The flavor of matcha could be affected by the tea cultivars, cultivation measures, product grade and other factors (11–13). For example, the effects of tea clone, shading degree and shooting period on volatile components in Turkish green tea powder were compared. It was found that although there were some significant changes in the volatile compounds of green tea powder according to the level of shading treatment, there was no significant difference in the volatile compounds of samples in the overall evaluation (14). Previous research reported that trans-4,5-epoxy-(E)- 2-decenal, coumarin and other substances are the key aroma components in matcha by using gas chromatography-olfactometer (GC-O) (11). Researchers compared and characterized volatiles of different Japanese green teas (sencha, matcha, and hojicha), and found that nonanal is an important aroma compound of matcha, and steamed green tea contains higher flower fragrance (13). Regional factors are also important factors that affect the flavor of matcha. There are relatively few studies on the analysis and comparison of the flavor differences of matcha between different regions.
Currently, the methods for extracting volatile components from tea include headspace solid phase microextraction (HS-SPME) (15), solvent-assisted flavor evaporation (SAFE) (12, 13), simultaneous-distextraction (SDE) (16) and so on.

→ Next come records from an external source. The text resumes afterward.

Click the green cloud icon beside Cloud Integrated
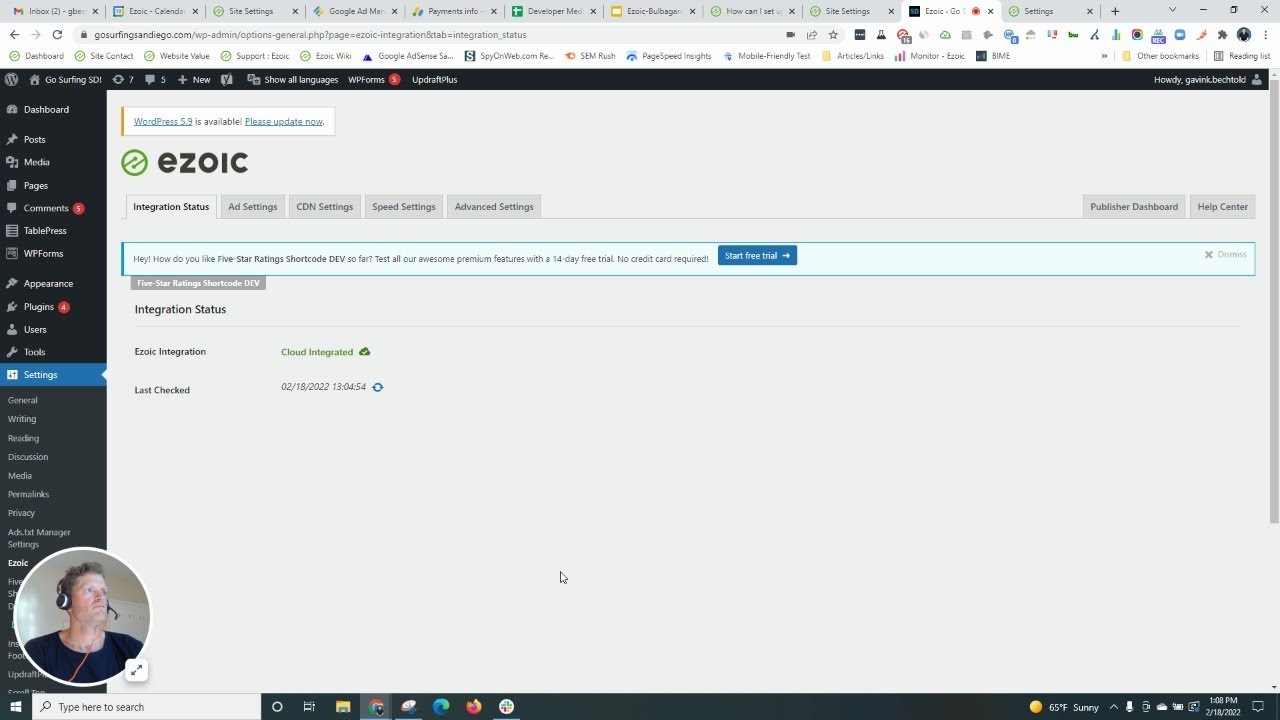Screen dimensions: 1280x720 (364, 351)
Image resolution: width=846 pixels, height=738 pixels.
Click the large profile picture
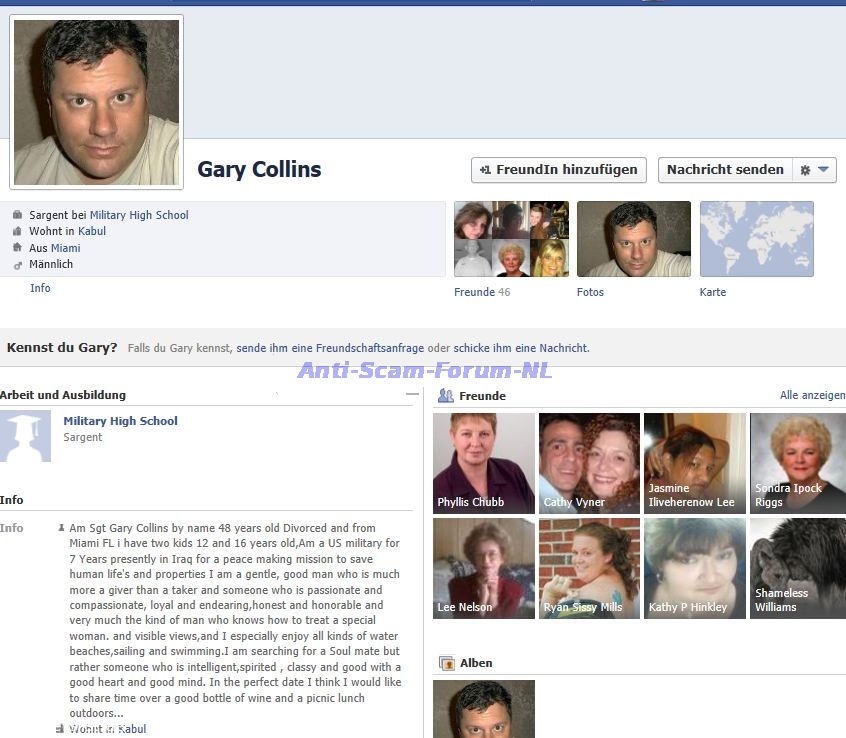[96, 102]
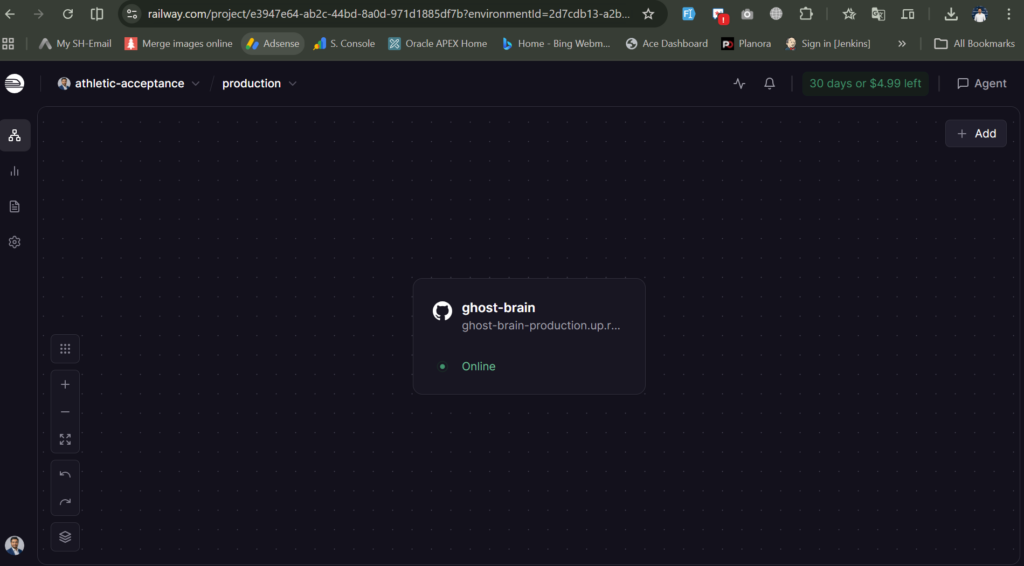
Task: Fit canvas view to screen
Action: tap(65, 439)
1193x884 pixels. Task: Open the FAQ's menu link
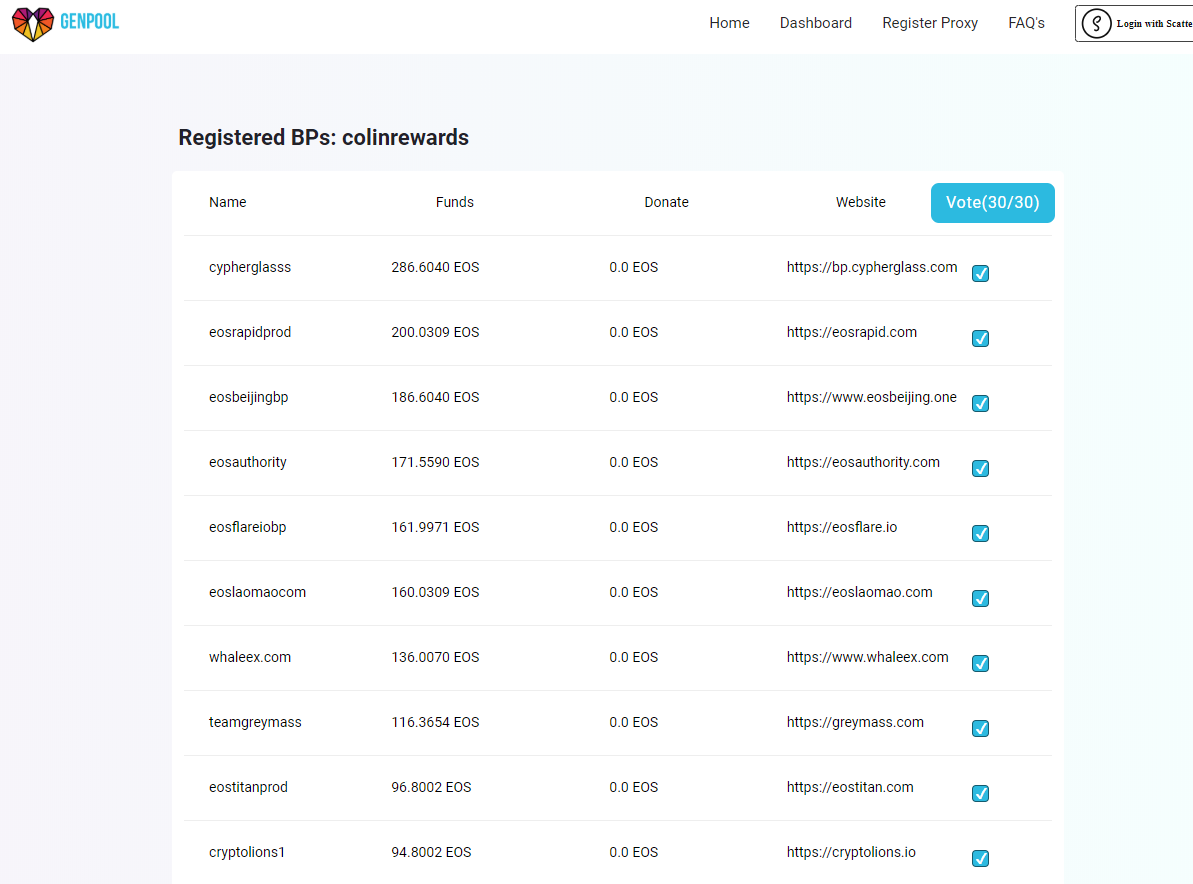tap(1026, 23)
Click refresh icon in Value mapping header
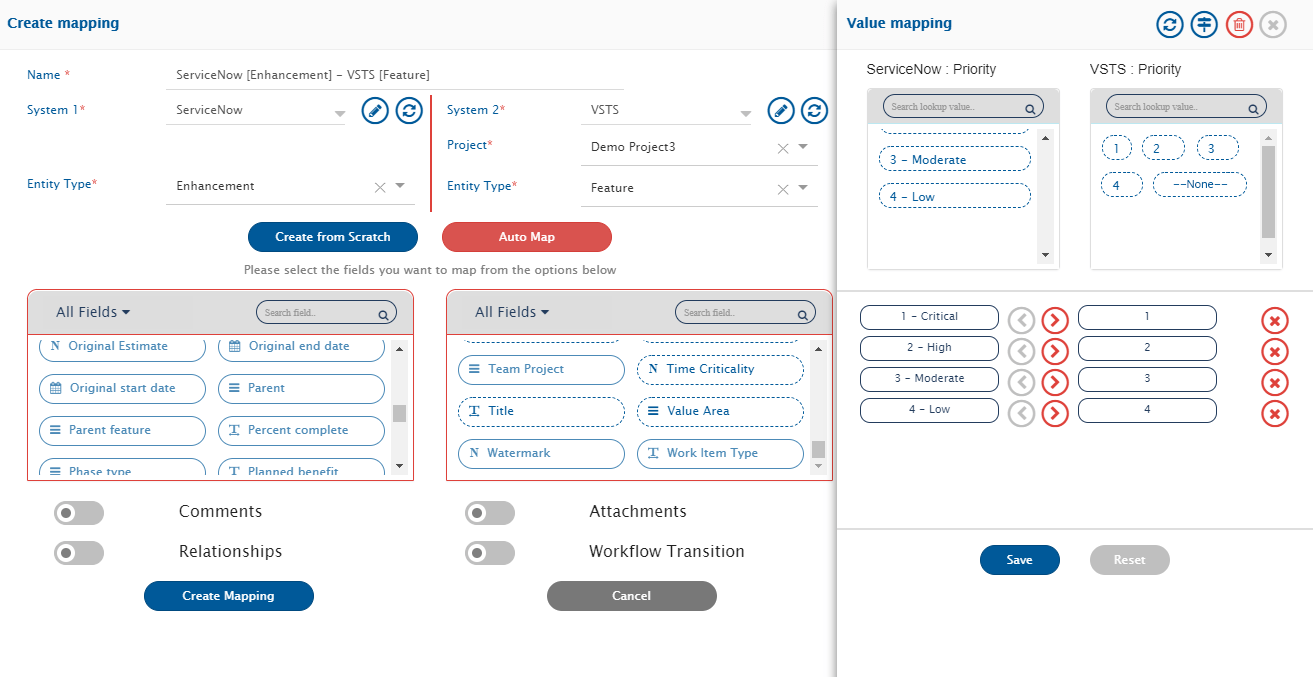The height and width of the screenshot is (677, 1313). (x=1170, y=25)
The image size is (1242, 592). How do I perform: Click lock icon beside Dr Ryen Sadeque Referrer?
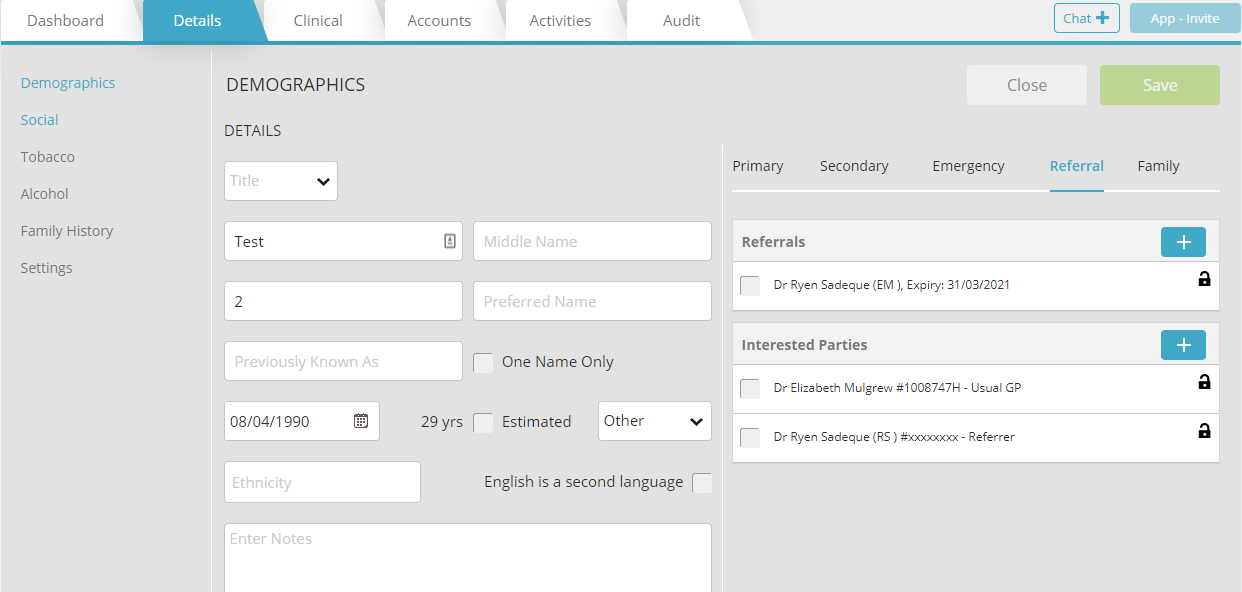(x=1204, y=431)
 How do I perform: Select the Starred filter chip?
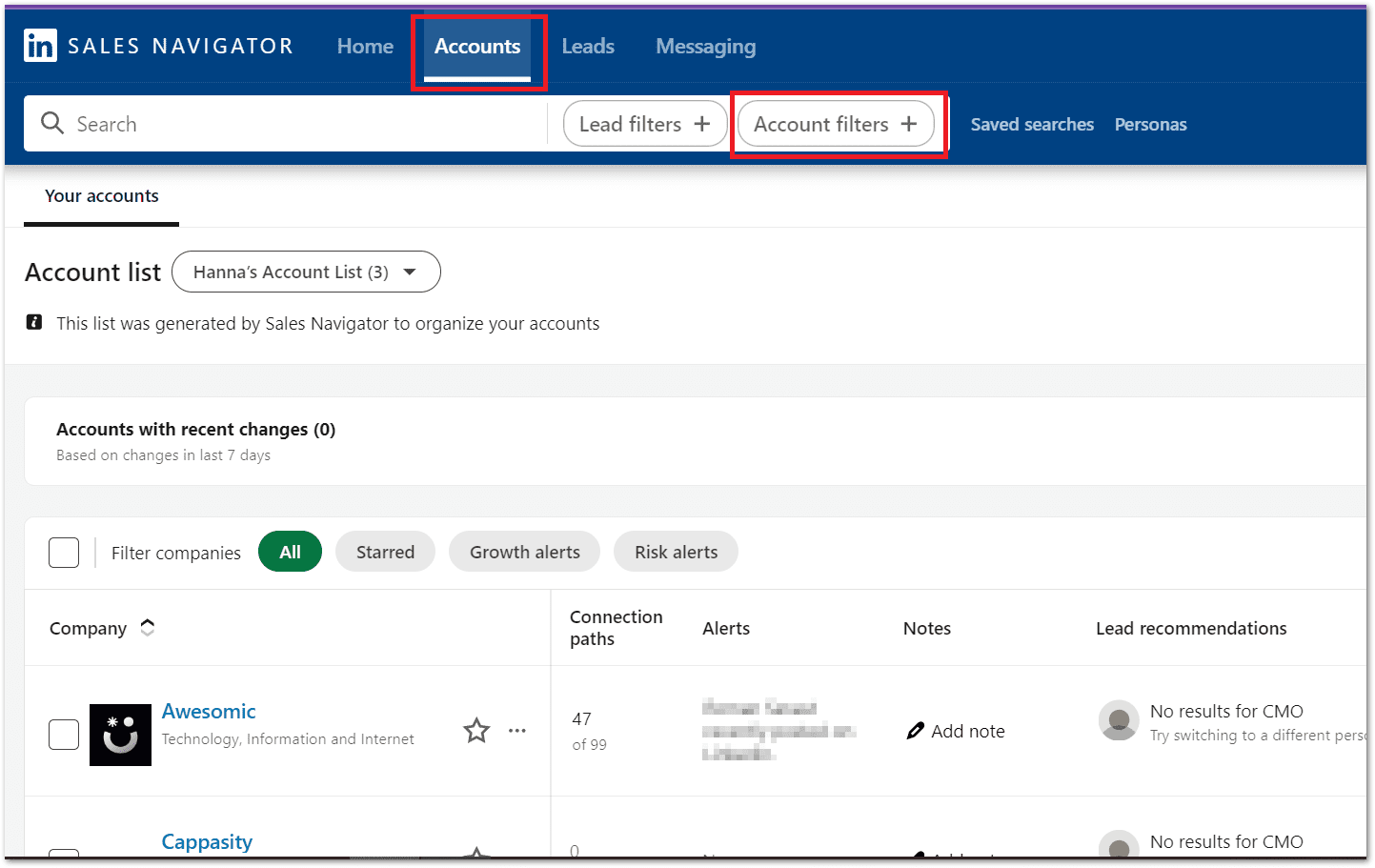385,553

Among them, HS-SPME has the advantages of simple and rapid sample preparation, and can be highly automated, it has a series of single or multi-fiber phases with different polarity and molecular size, which is helpful to effectively extract the target analytes (17). SAFE is a method that enables the separation of volatile compounds from complex substrates in a cryogenic vacuum environment (18). However, HS-SPME is not effective in extracting compounds with low volatility (19), it can effectively extract compounds with high volatility, while SAFE has poor performance in extracting these compounds, because they are easily dissipated in the concentration process (19). Therefore, the combination of the two methods helps to obtain more comprehensive volatile components. Researchers used HS-SPME and SAFE to extract volatile compounds from Japanese matcha and found that they were complementary (13), which was also confirmed by our previous research (12). Therefore, in this study, we combined HS-SPME with SAFE to obtain more comprehensive volatile components in matcha from different regions.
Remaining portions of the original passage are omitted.